Understanding Evolution Through Spatio-Temporal Graph Generation

Unsupervised Graph Generation Framework

ABSTRACT

A graph of interconnected nodes represents data that includes relationships. Social network analysis is the study of such graphs that looks at questions about their structures and patterns in order to comprehend the data better and forecast social network trends. Static analysis, which ignores the time of interaction (i.e., the network is frozen in time), fails to capture the evolutionary patterns in dynamic networks. Detecting community evolutions, or changing community structures over time, offers information about the network's underlying behavior. Several academics have recently begun focusing on finding important events that characterize community evolution in dynamic environments.

The graph generation is a crucial problem in understanding the evolution of a network connecting different entities, for example, fraud detection, malicious nodes analysis, and generating different communities in the network. In this work, we propose an unsupervised graph generation approach that learns the spatial topographical structure of social networks and generates a temporal graph on the basis of previously generated nodes. Modeling social interactions, identifying novel chemical structures, and generating knowledge graphs are all examples of essential applications for generative models for real-world graphs. The GNN-based approach learns node embeddings for each graph separately and uses attention techniques to match them. When compared to traditional relaxation-based approaches, this method performs well in practice and in real-world scenarios.

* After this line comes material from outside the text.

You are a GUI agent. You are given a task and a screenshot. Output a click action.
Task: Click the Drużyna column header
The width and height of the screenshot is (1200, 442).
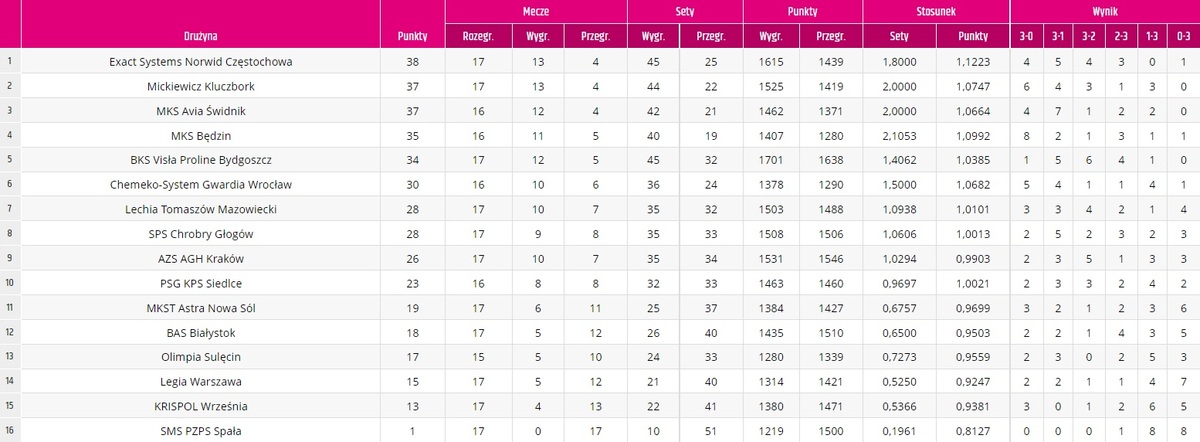pos(201,36)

In this work we propose a three-step process to generate the graph in an unsupervised manner, the nodes and topological information is captured and embedded using Node2Vec based biased random walks and these node embeddings are used to generate edges using a variational autoencoder based model, and the latent representation is used to connect node embedding via learning the explicit representation of the network, now the generation of the graph is done in a sequential manner using recurrent neural networks with the help of previously obtained embedding of nodes and edges, in this manner the generated graph contains similar properties of the network but different structural information, the resultant graph exhibit temporal evolution of the existing graph. The empirical analysis of the results obtained graph depicts the 90% structural similarity between graphs, achieving state-of-the-art results on the evolution models.